Day 7 - Chianciano to Strasbourg - 580 miles

Day 8 - Strasbourg - Calais - UK and home.

It was my favourite. I love hammering out the miles.

Russell


----------



## Zebedee (Oct 3, 2007)

*Re: Journey*



Rapide561 said:


> It was my favourite. I love hammering out the miles.
> Russell


That's exactly what we don't like Russell, so the OP has advice from both ends of the scale, and all at no extra cost. :wink: :wink:

MHF is great, innit??

Dave


----------



## gromett (May 9, 2005)

I agree with most posters. This is "possible" whether it is practical or enjoyable I would strongly doubt. As Zebedee said on holiday you want to be enjoying yourself not banging in the miles. 150-200 is more than enough for me. I work on each 50 miles is an hour. I usually do better than that but if you include stops for tea/toilet/diesel breaks etc it is a more realistic holiday speed. That equates to 3-4 hours driving a day which when you are on holiday is more than enough.

For you first trip out in an MH I would recommend a more sedate run with fewer goals. The beauty of France is that it is so MH friendly and there is no shortage of places to stop.

I wouldn't do Paris in my MH. I would do a separate trip and use the eurostar tbh. I have been to Paris a Number of times and I don't find it relaxing in the slightest tbh. A dedicated trip and stay in a reasonable priced hotel will be more enjoyable I find.

Anyway have fun whatever you decide to do 

Karl


----------



## dunravin (Jul 21, 2009)

(Stored dataset items)
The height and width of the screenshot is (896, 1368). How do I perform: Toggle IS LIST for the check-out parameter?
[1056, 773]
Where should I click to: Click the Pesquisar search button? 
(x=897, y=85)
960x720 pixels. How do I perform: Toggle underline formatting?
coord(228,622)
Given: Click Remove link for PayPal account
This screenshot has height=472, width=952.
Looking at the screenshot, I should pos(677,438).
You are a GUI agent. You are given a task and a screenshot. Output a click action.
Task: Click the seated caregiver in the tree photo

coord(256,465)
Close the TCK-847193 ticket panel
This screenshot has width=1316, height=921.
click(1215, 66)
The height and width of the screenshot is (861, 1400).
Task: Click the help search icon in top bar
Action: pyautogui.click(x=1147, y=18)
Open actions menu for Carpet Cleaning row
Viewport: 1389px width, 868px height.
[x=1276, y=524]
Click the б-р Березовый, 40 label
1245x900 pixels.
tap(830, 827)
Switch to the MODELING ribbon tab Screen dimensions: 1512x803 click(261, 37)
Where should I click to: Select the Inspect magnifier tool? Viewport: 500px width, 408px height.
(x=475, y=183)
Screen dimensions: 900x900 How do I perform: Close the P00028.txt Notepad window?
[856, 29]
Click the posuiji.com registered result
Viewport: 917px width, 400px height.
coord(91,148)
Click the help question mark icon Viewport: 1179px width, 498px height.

▶ TASK SET:
A - In the records, take the stretch from the line containing "You are a GUI" through the line containing "[x=1276, y=524]" and swap "caregiver" for "gardener", keeping everything else the same.
B - Extend the forum thread on motorhome travel distances from where it stops.

▶ OUTPUTS FOR THE TASKS:
A -
You are a GUI agent. You are given a task and a screenshot. Output a click action.
Task: Click the seated gardener in the tree photo

coord(256,465)
Close the TCK-847193 ticket panel
This screenshot has width=1316, height=921.
click(1215, 66)
The height and width of the screenshot is (861, 1400).
Task: Click the help search icon in top bar
Action: pyautogui.click(x=1147, y=18)
Open actions menu for Carpet Cleaning row
Viewport: 1389px width, 868px height.
[x=1276, y=524]

B -
Mmmmm......thanks again for all your replies......much to think about.

I suppose I really need to consider is it the destination, or the journey/experience more of a consideration.

Although I have never before motorhomed it, I have driven from Alicante to Cardiff in a car, and made several trips in a large van to Paris and back the same day, Also Brussels however I do appreciate it is different in a large motorhome.

I must also consider my partner and our 13 year old boy in this, whilst I may be happy charging around to get as much "value" out of the holiday as such, they as passengers may prefer a slower, more relaxed experience.

At the same time, I am drawn to getting as much out of it in terms of destinations as possible.

I am sure there is a compromise somewhere.

What we want from our holiday is a city break , some culture, traditional villages etc, perhaps some beach for the weather and our son, also lakes/mountains. 

Is this possible in either France or Northan Itlay over 14/16 days?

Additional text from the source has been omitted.